» Try it:
Among the entries that follow, locate the line with "Hip Shing Hong" and the line with "Nokian (36, 1782)". Output those lines and all lines in between, exactly, minus the pictures.

Record excerpts: Begin

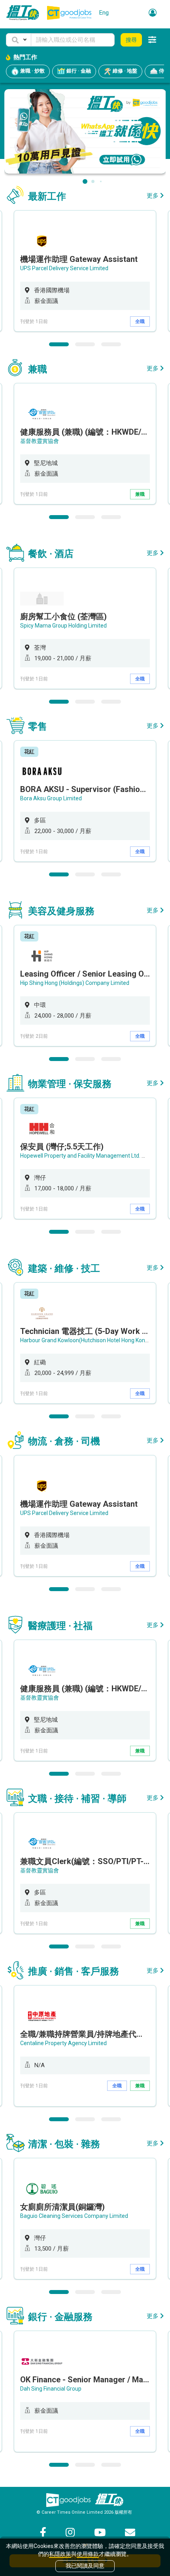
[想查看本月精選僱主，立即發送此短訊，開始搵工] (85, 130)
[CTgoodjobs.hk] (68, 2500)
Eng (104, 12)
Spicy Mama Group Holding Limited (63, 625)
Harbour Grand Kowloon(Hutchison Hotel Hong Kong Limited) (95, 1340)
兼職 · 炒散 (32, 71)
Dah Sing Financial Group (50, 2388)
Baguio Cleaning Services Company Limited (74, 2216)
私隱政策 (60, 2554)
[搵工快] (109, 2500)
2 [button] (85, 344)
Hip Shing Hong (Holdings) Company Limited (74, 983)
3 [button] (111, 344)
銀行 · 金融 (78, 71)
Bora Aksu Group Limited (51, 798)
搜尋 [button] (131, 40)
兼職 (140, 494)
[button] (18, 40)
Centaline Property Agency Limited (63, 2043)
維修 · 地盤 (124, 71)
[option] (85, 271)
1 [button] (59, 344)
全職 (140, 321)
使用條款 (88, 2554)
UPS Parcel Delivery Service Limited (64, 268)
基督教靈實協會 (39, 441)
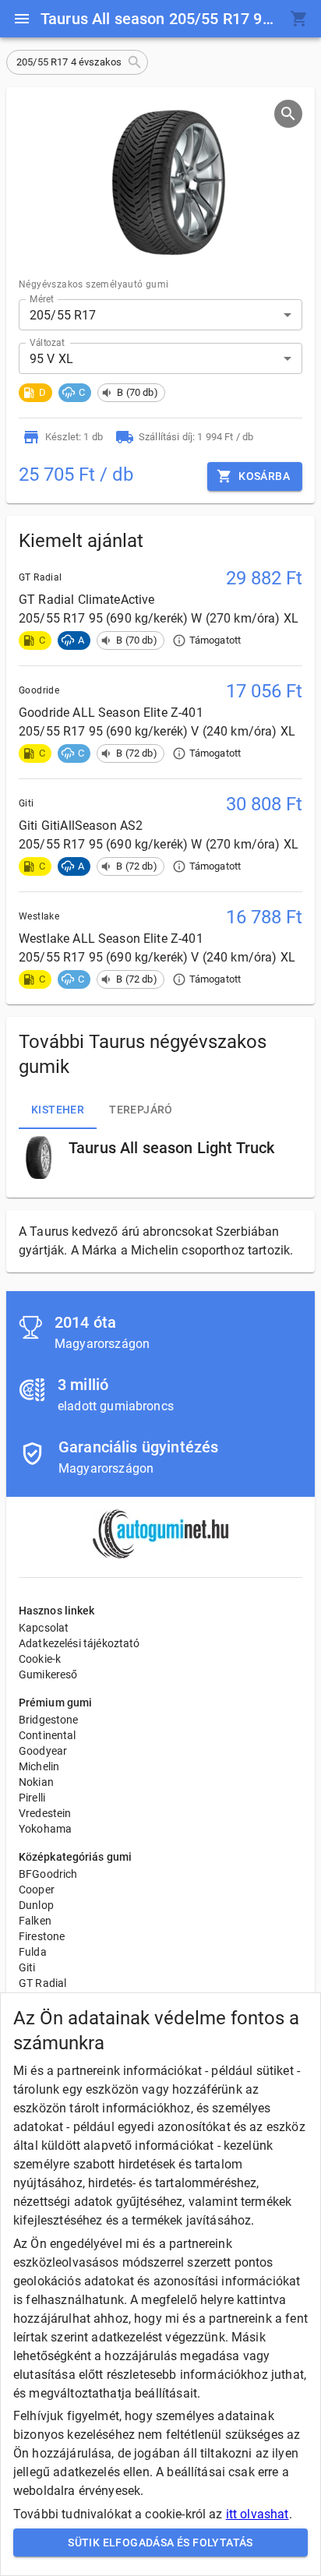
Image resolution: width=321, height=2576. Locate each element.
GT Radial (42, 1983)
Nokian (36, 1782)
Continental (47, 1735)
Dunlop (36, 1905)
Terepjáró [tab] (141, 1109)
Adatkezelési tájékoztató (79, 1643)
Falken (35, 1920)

Record excerpts: End
Record excerpts: Begin

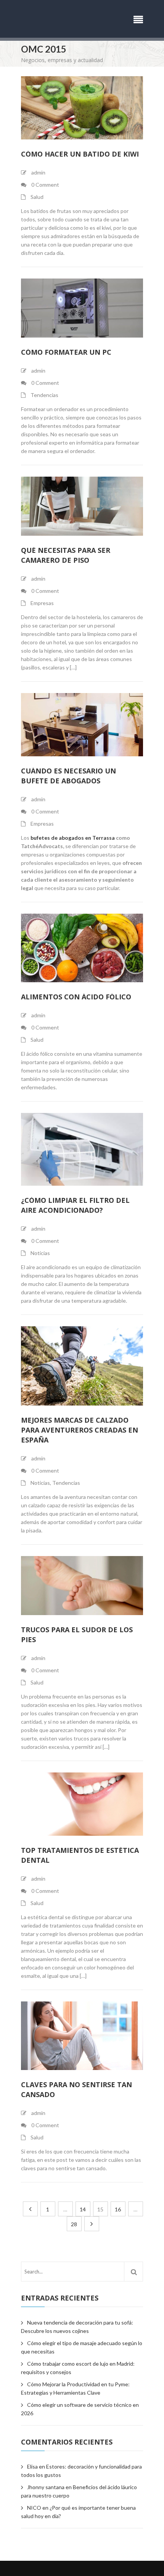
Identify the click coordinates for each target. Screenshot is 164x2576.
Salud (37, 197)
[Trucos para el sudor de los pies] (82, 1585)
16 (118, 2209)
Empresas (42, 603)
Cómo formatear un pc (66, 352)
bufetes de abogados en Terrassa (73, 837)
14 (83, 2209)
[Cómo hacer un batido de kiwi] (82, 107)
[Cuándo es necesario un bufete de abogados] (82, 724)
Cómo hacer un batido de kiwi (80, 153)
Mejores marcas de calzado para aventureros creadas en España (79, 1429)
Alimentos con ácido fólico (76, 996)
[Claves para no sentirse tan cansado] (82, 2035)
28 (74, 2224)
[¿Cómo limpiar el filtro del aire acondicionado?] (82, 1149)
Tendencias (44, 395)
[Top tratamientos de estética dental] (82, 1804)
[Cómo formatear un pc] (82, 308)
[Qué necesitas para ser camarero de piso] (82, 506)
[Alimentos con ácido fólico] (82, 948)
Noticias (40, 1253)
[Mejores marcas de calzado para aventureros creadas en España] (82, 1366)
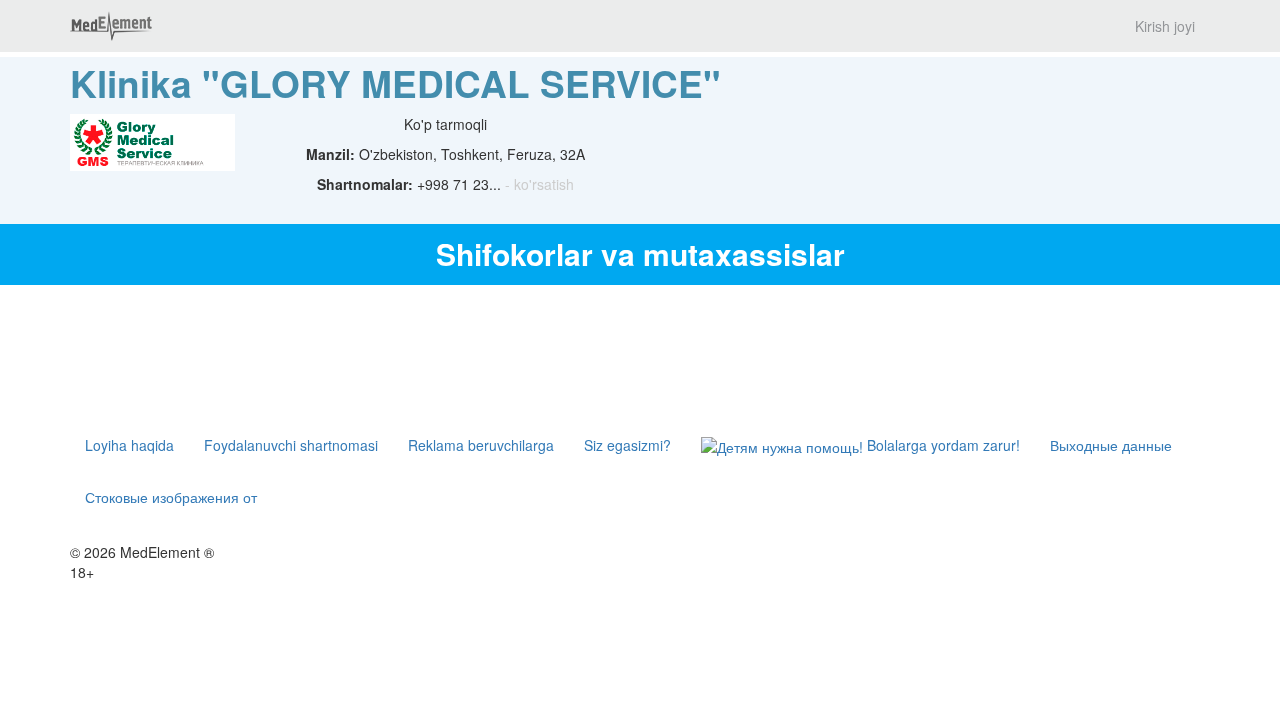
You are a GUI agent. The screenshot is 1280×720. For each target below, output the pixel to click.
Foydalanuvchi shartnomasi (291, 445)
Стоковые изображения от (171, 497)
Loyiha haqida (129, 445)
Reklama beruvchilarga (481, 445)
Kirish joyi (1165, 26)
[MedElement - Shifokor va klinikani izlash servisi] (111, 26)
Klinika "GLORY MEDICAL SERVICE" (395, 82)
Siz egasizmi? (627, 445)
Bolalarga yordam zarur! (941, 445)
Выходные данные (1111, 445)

Record excerpts: End

» Solution to this exercise:
Hip Shing Hong (Holdings) Company Limited (74, 983)
3 [button] (111, 344)
銀行 · 金融 (78, 71)
Bora Aksu Group Limited (51, 798)
搜尋 [button] (131, 40)
兼職 (140, 494)
[button] (18, 40)
Centaline Property Agency Limited (63, 2043)
維修 · 地盤 (124, 71)
[option] (85, 271)
1 [button] (59, 344)
全職 (140, 321)
使用條款 (88, 2554)
UPS Parcel Delivery Service Limited (64, 268)
基督教靈實協會 (39, 441)
Image resolution: width=321, height=2576. Locate each element.
GT Radial (42, 1983)
Nokian (36, 1782)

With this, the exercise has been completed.